--- DATA TO EXAMINE Enclosed Below ---

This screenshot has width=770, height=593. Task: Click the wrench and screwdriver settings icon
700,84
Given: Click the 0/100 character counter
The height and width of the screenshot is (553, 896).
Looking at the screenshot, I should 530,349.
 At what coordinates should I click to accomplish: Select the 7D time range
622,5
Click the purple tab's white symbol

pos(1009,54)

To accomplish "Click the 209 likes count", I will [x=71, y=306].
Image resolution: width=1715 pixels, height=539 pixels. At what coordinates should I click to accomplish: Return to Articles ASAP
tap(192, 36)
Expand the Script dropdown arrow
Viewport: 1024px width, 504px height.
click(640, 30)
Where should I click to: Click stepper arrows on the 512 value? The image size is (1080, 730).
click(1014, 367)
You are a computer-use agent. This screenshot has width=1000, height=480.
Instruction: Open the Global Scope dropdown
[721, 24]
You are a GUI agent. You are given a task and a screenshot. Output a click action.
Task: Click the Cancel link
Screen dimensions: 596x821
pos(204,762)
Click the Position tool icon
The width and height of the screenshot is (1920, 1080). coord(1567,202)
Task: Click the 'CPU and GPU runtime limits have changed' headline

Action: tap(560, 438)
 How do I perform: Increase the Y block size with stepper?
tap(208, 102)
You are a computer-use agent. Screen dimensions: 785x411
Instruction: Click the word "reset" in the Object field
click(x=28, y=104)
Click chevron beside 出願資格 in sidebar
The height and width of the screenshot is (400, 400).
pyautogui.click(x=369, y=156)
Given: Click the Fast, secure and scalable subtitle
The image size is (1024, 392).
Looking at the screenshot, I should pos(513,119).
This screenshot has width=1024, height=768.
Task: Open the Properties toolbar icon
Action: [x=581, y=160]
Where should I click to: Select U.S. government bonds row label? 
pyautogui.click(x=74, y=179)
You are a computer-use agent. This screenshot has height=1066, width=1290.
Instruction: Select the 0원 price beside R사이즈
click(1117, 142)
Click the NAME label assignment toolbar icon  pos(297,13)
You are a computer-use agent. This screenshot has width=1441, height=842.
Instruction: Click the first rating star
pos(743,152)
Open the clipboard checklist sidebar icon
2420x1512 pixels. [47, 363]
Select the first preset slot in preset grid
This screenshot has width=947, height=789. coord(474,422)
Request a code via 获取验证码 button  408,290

--- End of Enclosed DATA TO EXAMINE ---

▶ **WORK TASK**
Repeat all of the data exactly as given.

▶ **EXERCISE RESPONSE**
This screenshot has width=770, height=593. Task: Click the wrench and screwdriver settings icon
700,84
Given: Click the 0/100 character counter
The height and width of the screenshot is (553, 896).
Looking at the screenshot, I should 530,349.
 At what coordinates should I click to accomplish: Select the 7D time range
622,5
Click the purple tab's white symbol

pos(1009,54)

To accomplish "Click the 209 likes count", I will [x=71, y=306].
Image resolution: width=1715 pixels, height=539 pixels. At what coordinates should I click to accomplish: Return to Articles ASAP
tap(192, 36)
Expand the Script dropdown arrow
Viewport: 1024px width, 504px height.
click(640, 30)
Where should I click to: Click stepper arrows on the 512 value? The image size is (1080, 730).
click(1014, 367)
You are a computer-use agent. This screenshot has width=1000, height=480.
Instruction: Open the Global Scope dropdown
[721, 24]
You are a GUI agent. You are given a task and a screenshot. Output a click action.
Task: Click the Cancel link
Screen dimensions: 596x821
pos(204,762)
Click the Position tool icon
The width and height of the screenshot is (1920, 1080). coord(1567,202)
Task: Click the 'CPU and GPU runtime limits have changed' headline

Action: tap(560, 438)
 How do I perform: Increase the Y block size with stepper?
tap(208, 102)
You are a computer-use agent. Screen dimensions: 785x411
Instruction: Click the word "reset" in the Object field
click(x=28, y=104)
Click chevron beside 出願資格 in sidebar
The height and width of the screenshot is (400, 400).
pyautogui.click(x=369, y=156)
Given: Click the Fast, secure and scalable subtitle
The image size is (1024, 392).
Looking at the screenshot, I should pos(513,119).
This screenshot has width=1024, height=768.
Task: Open the Properties toolbar icon
Action: [x=581, y=160]
Where should I click to: Select U.S. government bonds row label? 
pyautogui.click(x=74, y=179)
You are a computer-use agent. This screenshot has height=1066, width=1290.
Instruction: Select the 0원 price beside R사이즈
click(1117, 142)
Click the NAME label assignment toolbar icon  pos(297,13)
You are a computer-use agent. This screenshot has width=1441, height=842.
Instruction: Click the first rating star
pos(743,152)
Open the clipboard checklist sidebar icon
2420x1512 pixels. [47, 363]
Select the first preset slot in preset grid
This screenshot has width=947, height=789. coord(474,422)
Request a code via 获取验证码 button  408,290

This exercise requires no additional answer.